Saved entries
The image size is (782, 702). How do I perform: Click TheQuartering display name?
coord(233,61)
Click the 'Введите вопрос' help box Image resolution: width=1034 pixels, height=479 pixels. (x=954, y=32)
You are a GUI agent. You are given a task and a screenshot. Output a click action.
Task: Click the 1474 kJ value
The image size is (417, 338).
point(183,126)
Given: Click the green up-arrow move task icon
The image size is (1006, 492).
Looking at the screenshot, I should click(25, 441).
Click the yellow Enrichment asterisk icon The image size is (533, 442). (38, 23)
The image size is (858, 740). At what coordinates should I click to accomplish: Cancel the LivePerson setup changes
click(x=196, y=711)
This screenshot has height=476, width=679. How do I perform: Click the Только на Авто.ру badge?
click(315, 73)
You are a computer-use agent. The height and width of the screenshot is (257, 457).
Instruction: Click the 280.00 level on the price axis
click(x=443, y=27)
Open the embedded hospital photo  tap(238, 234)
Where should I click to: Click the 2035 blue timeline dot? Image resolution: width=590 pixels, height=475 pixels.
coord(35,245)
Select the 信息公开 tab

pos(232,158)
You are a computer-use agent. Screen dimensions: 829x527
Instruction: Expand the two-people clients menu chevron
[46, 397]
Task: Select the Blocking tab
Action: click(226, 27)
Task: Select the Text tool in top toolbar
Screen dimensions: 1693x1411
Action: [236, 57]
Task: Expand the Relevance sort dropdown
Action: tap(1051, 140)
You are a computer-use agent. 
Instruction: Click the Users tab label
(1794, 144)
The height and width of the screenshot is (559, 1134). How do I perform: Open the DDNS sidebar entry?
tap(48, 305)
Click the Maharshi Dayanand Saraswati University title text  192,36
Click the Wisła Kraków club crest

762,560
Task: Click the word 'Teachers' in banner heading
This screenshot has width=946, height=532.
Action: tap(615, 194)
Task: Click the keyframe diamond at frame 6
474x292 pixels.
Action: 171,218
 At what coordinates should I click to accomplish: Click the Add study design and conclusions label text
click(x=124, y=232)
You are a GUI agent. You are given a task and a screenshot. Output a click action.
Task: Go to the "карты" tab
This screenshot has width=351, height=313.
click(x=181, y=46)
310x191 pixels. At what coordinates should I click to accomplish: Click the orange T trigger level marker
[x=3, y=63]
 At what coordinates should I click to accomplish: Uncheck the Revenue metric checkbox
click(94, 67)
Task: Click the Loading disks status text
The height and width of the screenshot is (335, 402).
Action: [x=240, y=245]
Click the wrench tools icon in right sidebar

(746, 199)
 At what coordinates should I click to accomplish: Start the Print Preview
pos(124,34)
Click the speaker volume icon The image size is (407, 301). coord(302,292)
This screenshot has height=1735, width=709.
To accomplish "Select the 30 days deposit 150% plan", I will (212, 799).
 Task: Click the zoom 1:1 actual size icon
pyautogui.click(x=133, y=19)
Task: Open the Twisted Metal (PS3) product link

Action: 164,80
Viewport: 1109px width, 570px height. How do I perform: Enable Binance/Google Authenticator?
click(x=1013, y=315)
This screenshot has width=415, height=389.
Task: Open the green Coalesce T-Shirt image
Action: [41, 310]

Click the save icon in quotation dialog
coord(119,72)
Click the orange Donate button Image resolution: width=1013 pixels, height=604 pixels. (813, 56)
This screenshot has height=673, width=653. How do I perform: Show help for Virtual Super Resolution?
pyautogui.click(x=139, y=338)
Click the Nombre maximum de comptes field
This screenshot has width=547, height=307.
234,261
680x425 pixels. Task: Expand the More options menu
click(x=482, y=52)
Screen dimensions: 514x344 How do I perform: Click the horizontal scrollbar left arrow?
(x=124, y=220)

■ What to work on ■
The line with "This screenshot has height=1735, width=709." and all lines after it through the end of the data above: write these out exactly and add nothing.

■ Answer area ■
This screenshot has height=1735, width=709.
To accomplish "Select the 30 days deposit 150% plan", I will (212, 799).
 Task: Click the zoom 1:1 actual size icon
pyautogui.click(x=133, y=19)
Task: Open the Twisted Metal (PS3) product link

Action: 164,80
Viewport: 1109px width, 570px height. How do I perform: Enable Binance/Google Authenticator?
click(x=1013, y=315)
This screenshot has width=415, height=389.
Task: Open the green Coalesce T-Shirt image
Action: [41, 310]

Click the save icon in quotation dialog
coord(119,72)
Click the orange Donate button Image resolution: width=1013 pixels, height=604 pixels. (813, 56)
This screenshot has height=673, width=653. How do I perform: Show help for Virtual Super Resolution?
pyautogui.click(x=139, y=338)
Click the Nombre maximum de comptes field
This screenshot has width=547, height=307.
234,261
680x425 pixels. Task: Expand the More options menu
click(x=482, y=52)
Screen dimensions: 514x344 How do I perform: Click the horizontal scrollbar left arrow?
(x=124, y=220)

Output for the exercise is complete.